3-Step Process to Fix Your Recruiting Challenge

Jason Volny

Are you tired of asking your salespeople if they know anyone who would like to sell cars? Chances are, their friends know how much they work and they want nothing to do with that. How about passing your business card out to every good server or a bartender only to never hear from them because they threw your card in the trash. Ok, maybe it’s not never, however, I have never met anyone successful in that approach.

The trick to recruiting is no different than selling a car. It’s a simple three-step process.

1) Have a product they want

2) Marketing to bring in new customers

3) Make the process easy

Have the product they want

What is so appealing about working for your organization?
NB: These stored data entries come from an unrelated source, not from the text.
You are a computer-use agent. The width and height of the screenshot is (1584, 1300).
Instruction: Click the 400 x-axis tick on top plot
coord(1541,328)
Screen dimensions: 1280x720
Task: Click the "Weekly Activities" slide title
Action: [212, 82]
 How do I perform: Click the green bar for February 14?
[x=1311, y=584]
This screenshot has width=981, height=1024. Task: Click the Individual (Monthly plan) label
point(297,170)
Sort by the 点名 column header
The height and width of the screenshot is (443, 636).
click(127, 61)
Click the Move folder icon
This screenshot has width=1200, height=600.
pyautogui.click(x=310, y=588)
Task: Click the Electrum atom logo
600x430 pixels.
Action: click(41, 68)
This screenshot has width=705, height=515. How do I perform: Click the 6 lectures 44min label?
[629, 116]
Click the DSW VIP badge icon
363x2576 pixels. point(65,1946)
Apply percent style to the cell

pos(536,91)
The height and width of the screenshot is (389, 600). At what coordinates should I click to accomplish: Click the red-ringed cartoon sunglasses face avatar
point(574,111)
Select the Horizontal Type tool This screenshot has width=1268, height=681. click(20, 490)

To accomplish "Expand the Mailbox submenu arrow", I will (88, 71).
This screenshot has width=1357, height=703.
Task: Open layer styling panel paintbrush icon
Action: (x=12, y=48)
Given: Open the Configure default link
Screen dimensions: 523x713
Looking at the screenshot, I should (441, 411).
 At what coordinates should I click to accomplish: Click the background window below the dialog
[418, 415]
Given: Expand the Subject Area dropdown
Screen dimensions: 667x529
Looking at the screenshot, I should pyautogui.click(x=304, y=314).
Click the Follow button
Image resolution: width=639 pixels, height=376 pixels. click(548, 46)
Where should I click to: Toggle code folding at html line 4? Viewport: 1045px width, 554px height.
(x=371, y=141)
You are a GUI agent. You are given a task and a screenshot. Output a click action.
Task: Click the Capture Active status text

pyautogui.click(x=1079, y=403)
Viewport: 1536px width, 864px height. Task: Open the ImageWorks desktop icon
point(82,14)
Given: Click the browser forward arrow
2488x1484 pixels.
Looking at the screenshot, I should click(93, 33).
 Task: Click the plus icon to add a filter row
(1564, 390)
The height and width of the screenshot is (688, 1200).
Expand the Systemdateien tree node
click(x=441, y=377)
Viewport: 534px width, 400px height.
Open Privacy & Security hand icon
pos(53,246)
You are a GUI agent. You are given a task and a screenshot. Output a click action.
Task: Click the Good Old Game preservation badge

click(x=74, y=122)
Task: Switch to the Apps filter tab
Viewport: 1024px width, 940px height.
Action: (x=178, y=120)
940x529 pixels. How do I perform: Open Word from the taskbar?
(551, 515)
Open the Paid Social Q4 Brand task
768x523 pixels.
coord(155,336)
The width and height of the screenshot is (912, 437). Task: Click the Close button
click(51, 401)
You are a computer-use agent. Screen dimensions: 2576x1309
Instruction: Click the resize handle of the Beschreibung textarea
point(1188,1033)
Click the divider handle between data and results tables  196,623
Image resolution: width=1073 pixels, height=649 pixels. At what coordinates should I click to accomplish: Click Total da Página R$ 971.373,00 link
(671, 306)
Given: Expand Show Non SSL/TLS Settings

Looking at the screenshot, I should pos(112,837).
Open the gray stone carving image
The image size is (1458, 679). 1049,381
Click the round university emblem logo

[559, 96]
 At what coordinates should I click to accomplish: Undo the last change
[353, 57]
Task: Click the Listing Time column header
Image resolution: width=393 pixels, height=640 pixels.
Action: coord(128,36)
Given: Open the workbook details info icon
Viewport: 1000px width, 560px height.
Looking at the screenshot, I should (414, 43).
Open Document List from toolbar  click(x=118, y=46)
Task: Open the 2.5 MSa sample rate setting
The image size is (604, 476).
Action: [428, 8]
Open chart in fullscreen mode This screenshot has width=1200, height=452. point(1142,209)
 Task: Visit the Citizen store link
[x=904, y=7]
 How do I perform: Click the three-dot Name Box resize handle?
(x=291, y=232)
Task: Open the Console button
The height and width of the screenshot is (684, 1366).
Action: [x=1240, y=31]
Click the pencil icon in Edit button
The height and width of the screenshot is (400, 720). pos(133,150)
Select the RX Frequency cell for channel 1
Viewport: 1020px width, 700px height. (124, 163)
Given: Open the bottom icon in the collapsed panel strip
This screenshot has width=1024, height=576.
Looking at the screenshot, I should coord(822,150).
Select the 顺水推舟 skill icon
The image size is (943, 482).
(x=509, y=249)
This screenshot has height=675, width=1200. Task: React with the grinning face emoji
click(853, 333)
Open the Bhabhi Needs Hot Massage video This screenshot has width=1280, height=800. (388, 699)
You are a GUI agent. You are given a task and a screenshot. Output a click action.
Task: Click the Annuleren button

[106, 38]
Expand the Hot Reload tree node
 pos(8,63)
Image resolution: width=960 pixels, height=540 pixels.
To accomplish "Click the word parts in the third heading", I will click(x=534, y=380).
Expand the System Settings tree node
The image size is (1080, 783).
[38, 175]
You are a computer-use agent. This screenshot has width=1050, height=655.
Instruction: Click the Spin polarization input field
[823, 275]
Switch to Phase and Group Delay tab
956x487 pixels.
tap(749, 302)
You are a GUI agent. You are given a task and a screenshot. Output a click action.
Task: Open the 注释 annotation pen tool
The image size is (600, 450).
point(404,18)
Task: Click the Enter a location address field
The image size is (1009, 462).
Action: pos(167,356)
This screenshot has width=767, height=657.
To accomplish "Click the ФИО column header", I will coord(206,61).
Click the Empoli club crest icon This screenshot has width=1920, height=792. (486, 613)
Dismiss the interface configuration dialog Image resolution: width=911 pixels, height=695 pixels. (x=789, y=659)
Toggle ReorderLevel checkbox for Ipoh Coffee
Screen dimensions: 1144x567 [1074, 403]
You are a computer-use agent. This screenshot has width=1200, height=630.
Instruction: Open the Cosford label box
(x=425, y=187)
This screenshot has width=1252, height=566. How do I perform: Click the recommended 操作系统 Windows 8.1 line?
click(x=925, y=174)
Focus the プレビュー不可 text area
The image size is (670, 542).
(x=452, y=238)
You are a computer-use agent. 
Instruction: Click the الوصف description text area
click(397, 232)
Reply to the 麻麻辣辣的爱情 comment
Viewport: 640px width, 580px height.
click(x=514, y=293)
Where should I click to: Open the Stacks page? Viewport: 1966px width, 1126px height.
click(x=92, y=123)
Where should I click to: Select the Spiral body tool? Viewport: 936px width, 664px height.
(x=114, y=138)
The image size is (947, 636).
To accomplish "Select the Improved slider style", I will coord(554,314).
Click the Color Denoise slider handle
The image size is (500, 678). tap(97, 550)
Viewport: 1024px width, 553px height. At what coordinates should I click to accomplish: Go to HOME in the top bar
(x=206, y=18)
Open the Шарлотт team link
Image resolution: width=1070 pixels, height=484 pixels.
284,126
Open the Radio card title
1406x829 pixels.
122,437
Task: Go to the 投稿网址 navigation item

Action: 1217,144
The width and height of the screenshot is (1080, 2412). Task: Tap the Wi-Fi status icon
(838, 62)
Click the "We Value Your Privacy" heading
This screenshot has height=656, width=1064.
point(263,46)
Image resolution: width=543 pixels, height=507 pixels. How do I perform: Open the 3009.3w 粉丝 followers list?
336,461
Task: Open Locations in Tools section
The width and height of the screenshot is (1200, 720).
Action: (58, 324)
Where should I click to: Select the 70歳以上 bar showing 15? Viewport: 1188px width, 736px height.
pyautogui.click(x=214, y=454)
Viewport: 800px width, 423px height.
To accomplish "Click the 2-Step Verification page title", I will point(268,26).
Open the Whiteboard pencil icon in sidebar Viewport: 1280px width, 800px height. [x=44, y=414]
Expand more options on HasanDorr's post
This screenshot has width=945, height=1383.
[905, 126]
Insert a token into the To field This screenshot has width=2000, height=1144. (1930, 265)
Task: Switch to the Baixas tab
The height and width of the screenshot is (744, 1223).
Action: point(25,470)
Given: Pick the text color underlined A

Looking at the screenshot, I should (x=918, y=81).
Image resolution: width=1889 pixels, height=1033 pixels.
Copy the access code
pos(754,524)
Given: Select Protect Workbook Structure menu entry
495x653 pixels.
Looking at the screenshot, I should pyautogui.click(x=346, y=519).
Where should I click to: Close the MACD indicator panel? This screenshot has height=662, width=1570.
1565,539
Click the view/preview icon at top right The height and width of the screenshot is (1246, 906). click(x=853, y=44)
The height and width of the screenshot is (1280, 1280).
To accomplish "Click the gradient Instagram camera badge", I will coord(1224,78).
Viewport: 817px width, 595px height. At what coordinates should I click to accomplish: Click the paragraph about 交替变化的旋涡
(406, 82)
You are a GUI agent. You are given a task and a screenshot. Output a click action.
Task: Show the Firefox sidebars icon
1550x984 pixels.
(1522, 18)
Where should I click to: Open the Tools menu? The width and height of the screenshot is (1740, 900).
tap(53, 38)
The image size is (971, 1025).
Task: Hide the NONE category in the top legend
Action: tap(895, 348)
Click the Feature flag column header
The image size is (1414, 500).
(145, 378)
Do you take into account the top four needs of today’s workforce: career development, mentorship, work-life balance, and compensation? What does your online reputation say about your organization? Just like you analyze your inventory, you must analyze your employee's opportunity through their lense, not yours. You may have the best looking Pontiac Aztec, however, nobody wants it. Your job posting may be in the same boat.

Marketing to bring in new customers

Have you ever wondered why sometimes marketing works and sometimes it doesn’t? Chances are if it works, you used the right channels and the right message to communicate with the right demographic. If one marketing plan doesn’t work, we pivot and try something else. Not rocket science. So why do we keep recruiting using the same channels, the same message and expecting different results? Try something new. For example, did you know that most of the job-posting sites will give you access to the resumes of the people actively looking for work? Some of these people are not even thinking about working for you, because, let’s face it, nobody wakes up one morning and says to themselves, “I wanna sell cars for a living.” We know it’s a great career, however, if we don’t offer them what they are looking for, and overcome their fears of the automotive industry, they’re not coming in for an interview. So, you must craft a letter that overcomes their fears of the automotive industry, tells them something about your organization, their job role, and focuses on what’s important to them: career development, mentorship, work-life balance, and compensation. After you craft the message, send it to some of the people that are actively looking for work. How do you know if they are actively looking for work? They have just updated their resume. What does it tell you when someone just updated their resume? I can spend days on this subject.

Make the process easy

Why do we still ask for a resume? Did you know that 78% of all job searches are done on a cellphone? Do any of you have a resume on your cellphone? I’m not saying that resumes are not important, what I am saying, make your application process much simpler. Also, are we putting too much into the resume? Some of my best salespeople could not type up a good resume, but they knew how to sell cars. Look around you and you’ll see, the best salespeople are usually bad at this. So do we really care how good it is? NO! Bring them in and talk to them. I’m not saying use the old method of fogging a mirror. This is where you invest the time and create a really good interview process to make sure we hire the right people.

Recruiting is not easy, however, it’s not complicated either. Just use what you already know, the car business.


What are you guys doing to actively recruit?

Mallory Hughes

Great post. I definitely agree that asking for a resume on mobile is outdated, especially when there are questions asking you to basically rewrite your resume on most applications! 

Mark Rask

this is great

Derrick Woolfson

The second point hits the nail on the head. If you are not bringing customers into the store - simply expecting them to generate all of their business it will not work. It has to be a combination of both. This is especially true for those who are otherwise new to the industry!